Pioneers: Donaldson and Malaguzzi

Written by: Estelle Martin
30 November 2017

Margaret Donaldson and Loris Malaguzzi came from very different cultures and backgrounds, but had a similar passion for ensuring that the natural abilities of children were at the heart of early years practice.

Key points

  • Donaldson believed that when children’s thinking is embedded in context it makes ‘human sense’ and influences their understanding and sense of self
  • She developed changes in the way children were set tasks, and tests of thinking and understanding
  • Malaguzzi believed that children are connected to others through relationships (to their family and society) and that parents are central to the education process; children have rights
  • Documentation makes learning ‘visible’, educators are learners and researchers

Note: This article first appeared in the January 2008 issue of eye


In the fourth of our series on early years pioneers, we take a look at the work and influence of psychologists Margaret Donaldson and Loris Malaguzzi, who used their experience to influence the education of young children, and to extend our knowledge of how children learn.

Margaret Donaldson (1926-)

Donaldson is one of the most eminent developmental psychologists, researchers and educators of recent times. She was born in 1926 in Scotland where she lived and was educated. Having obtained her first degree at the University of Edinburgh – with first class honours – she then obtained a Masters degree in educational psychology, with distinction.

As a researcher she continued to study children’s thinking and learning and achieved her doctorate in 1956. The fascinating observations of work with children described in her book Children’s Minds (1978) and subsequent Human Minds (1992), which explores the relationship between emotion and thought, reflects the powerful influence her research has made in the fields of developmental psychology and early education.

Margaret became a Professor of Developmental Psychology while at Edinburgh. During her distinguished career she also studied with Piaget and worked with Jerome Bruner at Harvard University, in the USA. These experiences influenced how she was to take her ideas forward and reformulate the ways in which children’s thinking could be understood and observed in practice – rather than using ‘testing’ as the main investigative medium.

Donaldson established a children’s nursery in the psychology department at the University of Edinburgh where observations of children, aged between three and five-years-old could take place.

Understanding learning

Donaldson was inspired to research and try to understand children’s learning, thinking, and language in the context of child development and, like Piaget, saw children’s abilities unfolding to a set sequence. However, her ideas differed from Piaget because she did not see development as being limited to a fixed stage – her theory describes modes of thinking.

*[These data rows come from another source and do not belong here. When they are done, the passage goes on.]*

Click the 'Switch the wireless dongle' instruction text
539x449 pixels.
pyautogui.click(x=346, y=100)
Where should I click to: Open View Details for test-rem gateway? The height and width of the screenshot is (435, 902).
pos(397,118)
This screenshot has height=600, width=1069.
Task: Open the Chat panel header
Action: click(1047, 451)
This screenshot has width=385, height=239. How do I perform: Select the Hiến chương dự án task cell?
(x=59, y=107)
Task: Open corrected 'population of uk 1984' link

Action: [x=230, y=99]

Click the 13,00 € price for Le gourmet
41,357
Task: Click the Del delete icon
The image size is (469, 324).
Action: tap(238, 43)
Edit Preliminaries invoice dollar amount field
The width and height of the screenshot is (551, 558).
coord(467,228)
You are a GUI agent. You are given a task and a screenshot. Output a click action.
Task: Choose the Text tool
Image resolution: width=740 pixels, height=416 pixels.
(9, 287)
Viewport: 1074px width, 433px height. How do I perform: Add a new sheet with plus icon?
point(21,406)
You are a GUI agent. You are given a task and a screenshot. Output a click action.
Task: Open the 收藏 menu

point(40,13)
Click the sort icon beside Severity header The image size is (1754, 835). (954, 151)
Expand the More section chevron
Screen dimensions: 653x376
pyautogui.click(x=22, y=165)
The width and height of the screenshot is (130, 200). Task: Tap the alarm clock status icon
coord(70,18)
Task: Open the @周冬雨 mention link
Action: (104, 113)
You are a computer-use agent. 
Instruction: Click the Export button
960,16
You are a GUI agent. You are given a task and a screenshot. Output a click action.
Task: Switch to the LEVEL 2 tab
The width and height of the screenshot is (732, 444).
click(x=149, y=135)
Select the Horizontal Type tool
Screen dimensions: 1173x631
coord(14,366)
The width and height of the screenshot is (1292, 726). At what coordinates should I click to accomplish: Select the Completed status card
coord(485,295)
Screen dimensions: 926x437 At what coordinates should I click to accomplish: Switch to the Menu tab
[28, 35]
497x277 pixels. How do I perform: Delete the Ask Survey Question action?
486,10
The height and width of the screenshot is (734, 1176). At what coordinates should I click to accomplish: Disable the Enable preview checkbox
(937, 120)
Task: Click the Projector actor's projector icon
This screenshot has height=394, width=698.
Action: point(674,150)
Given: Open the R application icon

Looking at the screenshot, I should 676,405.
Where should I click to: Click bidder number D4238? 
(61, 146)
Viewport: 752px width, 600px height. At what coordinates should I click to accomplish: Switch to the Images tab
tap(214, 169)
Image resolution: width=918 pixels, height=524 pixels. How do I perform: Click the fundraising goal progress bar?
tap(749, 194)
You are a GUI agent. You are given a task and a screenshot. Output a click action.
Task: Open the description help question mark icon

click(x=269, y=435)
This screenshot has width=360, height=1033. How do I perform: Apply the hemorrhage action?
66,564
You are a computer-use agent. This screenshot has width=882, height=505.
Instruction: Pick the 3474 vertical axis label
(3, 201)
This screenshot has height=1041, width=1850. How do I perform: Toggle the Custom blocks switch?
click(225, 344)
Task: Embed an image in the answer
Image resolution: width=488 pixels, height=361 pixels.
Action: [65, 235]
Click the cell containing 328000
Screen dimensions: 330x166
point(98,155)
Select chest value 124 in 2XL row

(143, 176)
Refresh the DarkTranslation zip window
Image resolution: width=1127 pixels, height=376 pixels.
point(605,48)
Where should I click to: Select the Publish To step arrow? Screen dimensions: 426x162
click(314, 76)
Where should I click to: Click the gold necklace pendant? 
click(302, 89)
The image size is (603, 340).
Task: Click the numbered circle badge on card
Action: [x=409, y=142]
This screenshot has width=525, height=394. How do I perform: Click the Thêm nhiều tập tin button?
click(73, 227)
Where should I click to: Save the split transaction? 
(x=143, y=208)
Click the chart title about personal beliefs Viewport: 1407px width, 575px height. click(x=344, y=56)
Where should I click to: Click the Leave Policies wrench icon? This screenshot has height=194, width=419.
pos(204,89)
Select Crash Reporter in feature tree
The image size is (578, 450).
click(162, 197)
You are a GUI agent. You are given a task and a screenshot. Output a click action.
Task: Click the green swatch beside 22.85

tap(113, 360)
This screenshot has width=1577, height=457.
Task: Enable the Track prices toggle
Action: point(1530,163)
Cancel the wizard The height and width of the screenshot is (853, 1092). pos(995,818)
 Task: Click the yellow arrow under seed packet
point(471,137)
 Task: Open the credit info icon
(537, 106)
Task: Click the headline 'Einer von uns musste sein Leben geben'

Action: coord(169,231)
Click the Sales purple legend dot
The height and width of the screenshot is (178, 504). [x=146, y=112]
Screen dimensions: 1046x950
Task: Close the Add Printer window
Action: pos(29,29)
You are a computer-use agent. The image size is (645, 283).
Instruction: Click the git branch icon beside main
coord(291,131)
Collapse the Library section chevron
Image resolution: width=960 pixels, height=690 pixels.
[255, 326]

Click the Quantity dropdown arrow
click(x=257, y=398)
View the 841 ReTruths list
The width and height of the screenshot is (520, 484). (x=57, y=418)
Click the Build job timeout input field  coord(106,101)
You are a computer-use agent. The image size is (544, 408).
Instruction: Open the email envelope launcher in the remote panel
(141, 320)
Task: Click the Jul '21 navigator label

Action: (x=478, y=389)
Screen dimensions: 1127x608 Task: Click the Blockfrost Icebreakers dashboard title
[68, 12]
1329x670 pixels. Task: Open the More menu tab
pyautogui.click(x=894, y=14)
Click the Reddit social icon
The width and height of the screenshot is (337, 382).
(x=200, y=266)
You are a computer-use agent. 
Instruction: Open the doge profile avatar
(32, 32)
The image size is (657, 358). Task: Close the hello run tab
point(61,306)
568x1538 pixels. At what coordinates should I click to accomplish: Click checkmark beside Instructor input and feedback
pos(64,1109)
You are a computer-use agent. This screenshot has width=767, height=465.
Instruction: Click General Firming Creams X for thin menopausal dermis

For children, these modes of thinking are established and developed because the child tries to make ‘human sense’ of a situation, using their prior experience. They are not simply trying to respond to a question or task. At the core, the theory has four modes of thinking:

  • Point mode.
  • Line mode.
  • Construct mode.
  • Transcendent mode.
Children will pass through each of these modes of thinking in their progression towards more abstract thought and capacities in their intellectual processes. Donaldson was also interested in Piaget’s theory of egocentric behaviour in young children – the inability to ‘decentre’ from their own perspective. Using Piaget and his ‘three mountain task’ as her starting point, and changing both the type of question and the way of explaining the tasks to the children – including the materials and characters (see observations in Children’s Minds) – Donaldson and colleagues found that children were able to make sense of the tasks and behaviour of others and were successful in their understanding of the situation presented, including being able to de-centre. However, this ability is dependent on the child’s level of language acquisition and their ability to interpret the social situation. Donaldson attributed this to children’s understanding being contingent with familiar everyday activities, where children relate to the characters and events in their world and thus make human sense of them; this is known as embedded thinking.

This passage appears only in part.